# Exercise goal:
Restate the data below word for word, omitting pictures.

Exercise data below:

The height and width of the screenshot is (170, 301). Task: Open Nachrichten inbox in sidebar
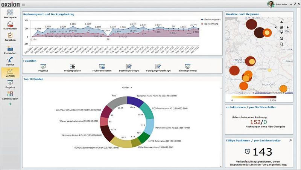click(10, 26)
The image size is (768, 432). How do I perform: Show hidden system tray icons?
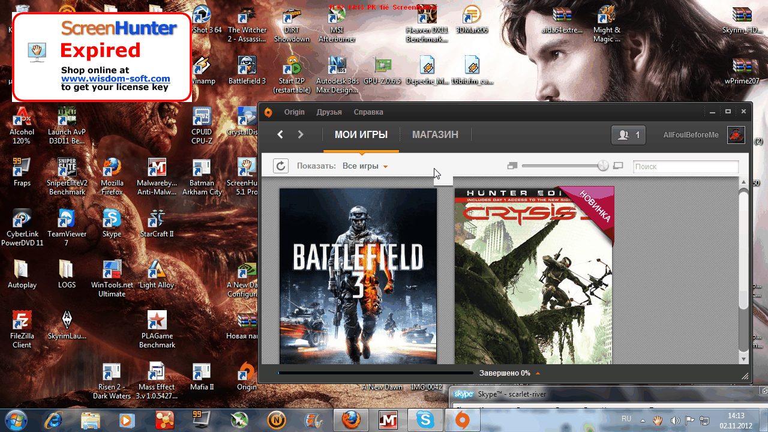[644, 420]
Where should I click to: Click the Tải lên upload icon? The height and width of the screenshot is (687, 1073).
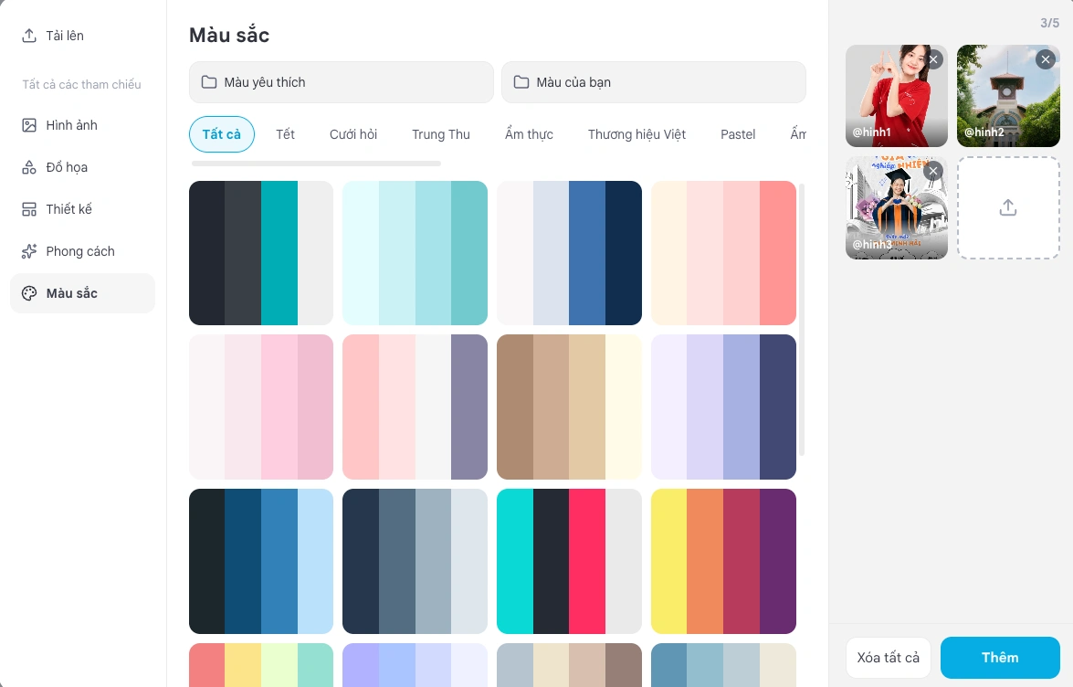pos(28,36)
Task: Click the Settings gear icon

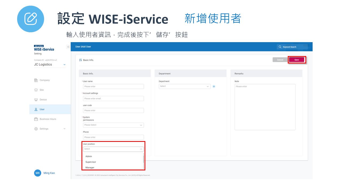Action: (x=36, y=129)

End of Exercise data.

# Result of the task:
The height and width of the screenshot is (170, 301). Task: Open Nachrichten inbox in sidebar
click(10, 26)
The image size is (768, 432). How do I perform: Show hidden system tray icons?
[644, 420]
Where should I click to: Click the Tải lên upload icon? The height and width of the screenshot is (687, 1073).
pos(28,36)
Task: Click the Settings gear icon

Action: (x=36, y=129)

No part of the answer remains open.